DECREASE IN WEATHERING OVER TIME OBSERVED IN PALEOSOLS OF THE COLUMBIA RIVER BASALT GROUP, SE WASHINGTON AND NE OREGON, USA

Flood basalts of the Columbia River Basalt Group erupted in the middle to upper Miocene between 16.8 and 5.5 Ma, covering 210,000 km2 of southeast Washington, northeast Oregon, and west central Idaho. Between flows, paleosols developed, reflecting environmental conditions at the time they formed before being covered by basalts from subsequent eruptions. We can compare soils and how they changed through time. We focused on paleosols formed atop three different basalt flows: (1) The Sentinel Bluffs member of the Grande Ronde N2 basalt (exposed at the surface between ~15.6 and 15.0 Ma), (2) the Frenchman Springs member of the Wanapum Basalt (exposed at the surface between 15.0 and ~13.0 Ma) and (3) the Martindale flow of the Ice Harbor member of the Saddle Mountains Basalt (exposed at the surface between ~8.5 and 5.5 Ma)

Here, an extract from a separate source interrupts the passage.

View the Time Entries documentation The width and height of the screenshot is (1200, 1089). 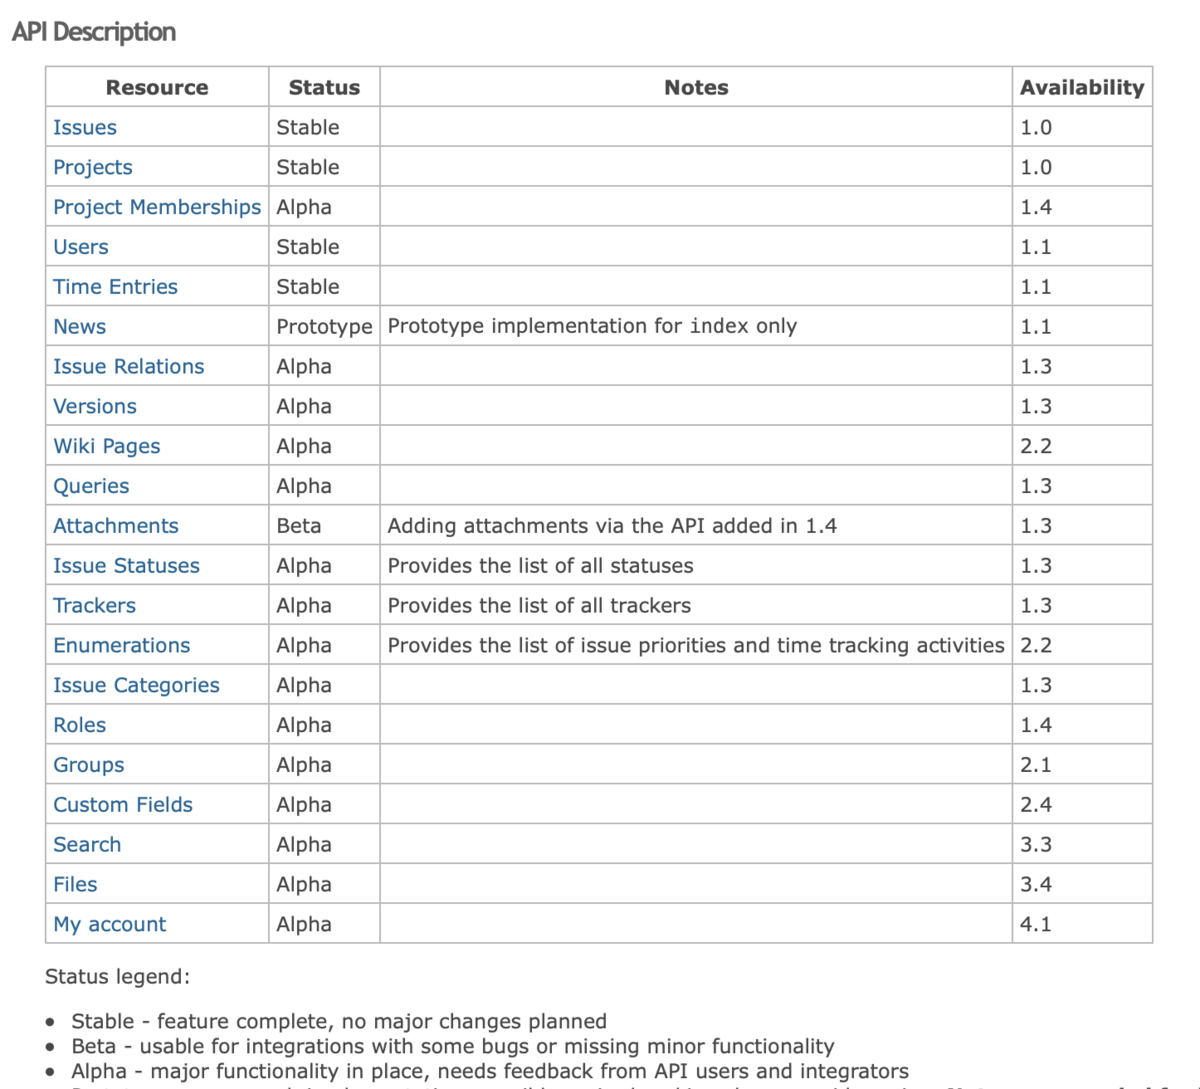click(x=115, y=287)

For each site, we excavated, cleaned, and photographed the outcrop, made 3D models of the sites, and collected samples for thin sections and geochemical analysis. We observed a decline in weathering indicators between 15.0 and ~13.0 Ma, and between ~13.0 and 5.5 Ma. The thickness of the soil (the distance between the flow contacts and the unweathered parent material) decreased from ~4 meters on the Sentinel Bluffs basalt to less than a meter on the younger Martindale flow. Paleosols developed on the Sentinel Bluffs were extremely red and sub-friable while as the soil material atop the Martindale flow is grey and the soil morphology exhibits lithified columnar aggregates. In the thin section, the older soils were clay-dominated while clay was largely absent in upper-Miocene basalts. All sites showed extensive depletion of mobile base cations (Na, K, Ca, Mg), as chemical analysis on samples taken from the contacts showed an average depletion of ~75% for Sentinel Bluffs while the value was ~85% for the Martindale flow.

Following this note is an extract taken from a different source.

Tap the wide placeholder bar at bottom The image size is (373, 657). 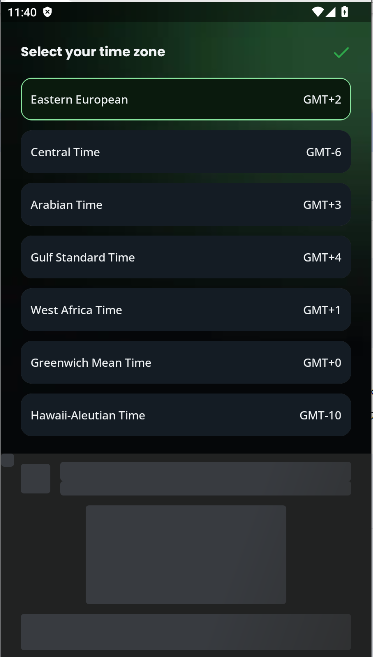click(186, 632)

The limited weathering exhibited on the flowtops of younger contacts reflect changes in climate on either a global or regional scale. The ending of the Mid Miocene Climatic Optimum means upper Miocene basalts developed in a cooler and drier climate than earlier flows. Limited precipitation due to the development of the Cascade volcanic arc could also reduce the chemical weathering of a younger basalt.